Background: Conflicting claims have been made regarding biological and health consequences of exposure to low doses of radiation. Studies have suggested that certain low-dose exposed atomic-bomb survivors live longer than their peers. Earlier studies in other radiation-exposed populations demonstrated life shortening from mortality from cancer but lacked dosimetry and relied on comparison groups which may introduce bias because of lack of comparability. We have re-examined the effect of radiation on life expectancy in one cohort of survivors of the atomic bombings of Hiroshima and Nagasaki, Japan.
Methods: We did a prospective cohort study of 120,321 survivors. The study encompasses 45 years of mortality follow-up with radiation-dose estimates available for most cohort members. We calculated relative mortality rates and survival distribution using internal comparison (cohort-based estimation of background mortality).

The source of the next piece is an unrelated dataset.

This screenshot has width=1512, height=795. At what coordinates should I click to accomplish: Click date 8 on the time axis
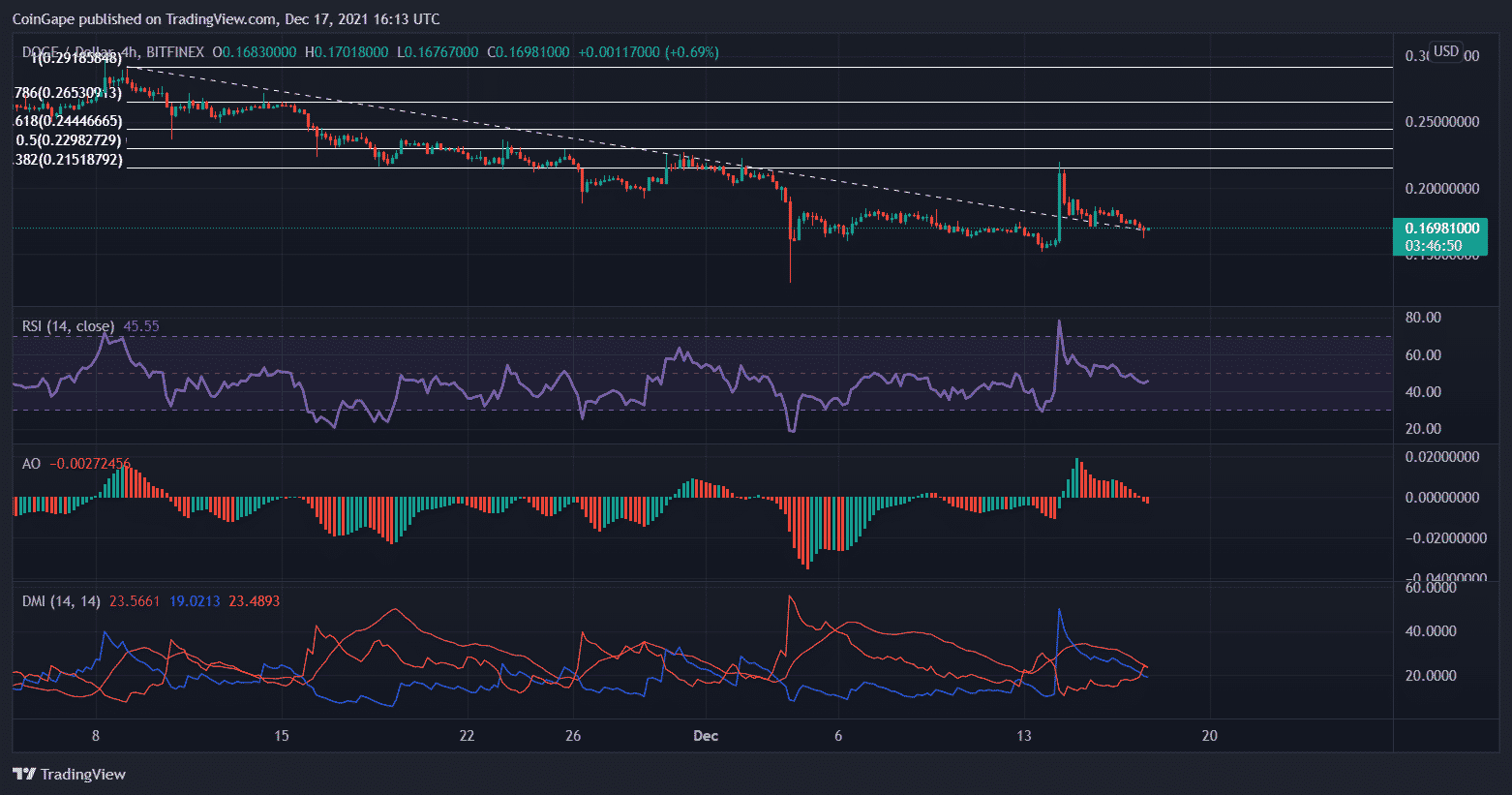(95, 736)
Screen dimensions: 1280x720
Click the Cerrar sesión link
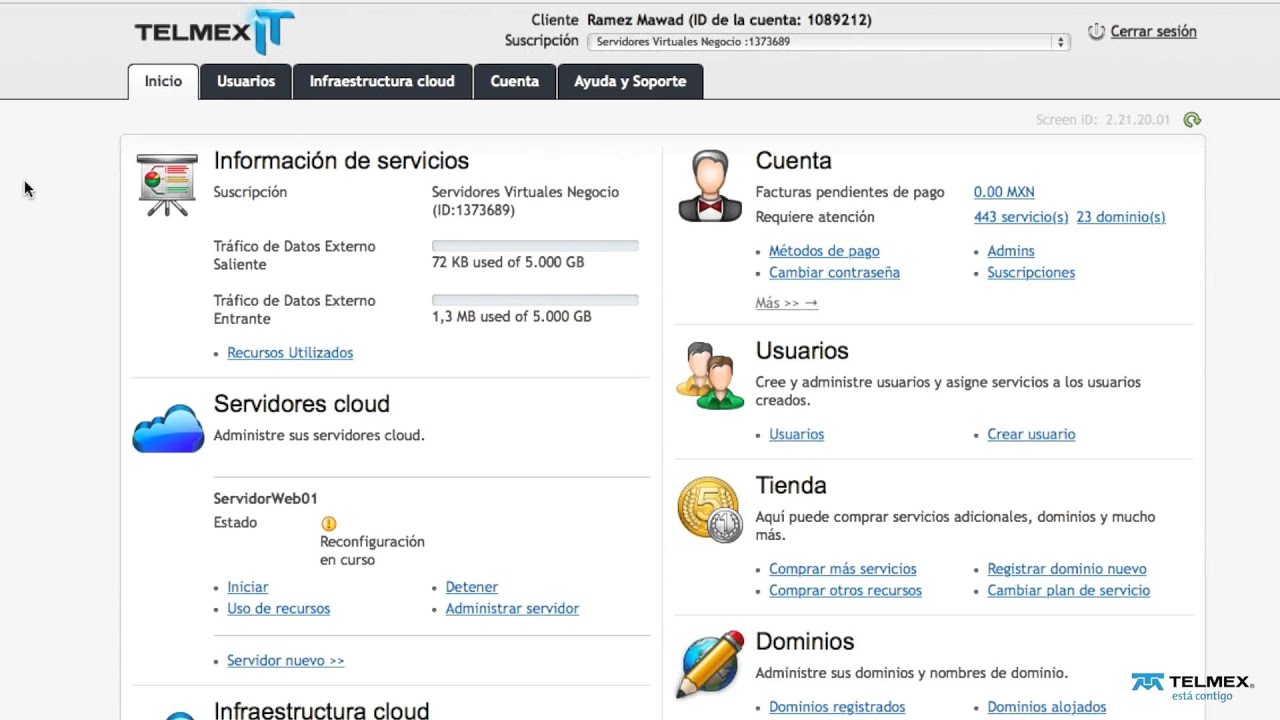[1153, 32]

Findings: Median life expectancy decreased with increasing radiation dose at a rate of about 1.3 years per Gy, but declined more rapidly at high doses. Median loss of life among cohort members with estimated doses below 1 Gy was about 2 months, but among the small number of cohort members with estimated doses of 1 Gy or more it was 2.6 years. Median loss of life among all individuals with greater-than-zero dose estimates was about 4 months.
Interpretation: These results are important in light of the recent finding that radiation significantly increases mortality rates for causes other than cancer. The results do not support claims that survivors exposed to certain doses of radiation live longer than comparable unexposed individuals. Because the cohort was intentionally constructed to contain a higher proportion of high-dose atomic-bomb survivors, average loss of life among all exposed atomic-bomb survivors would be less than the 4 months found for the study cohort.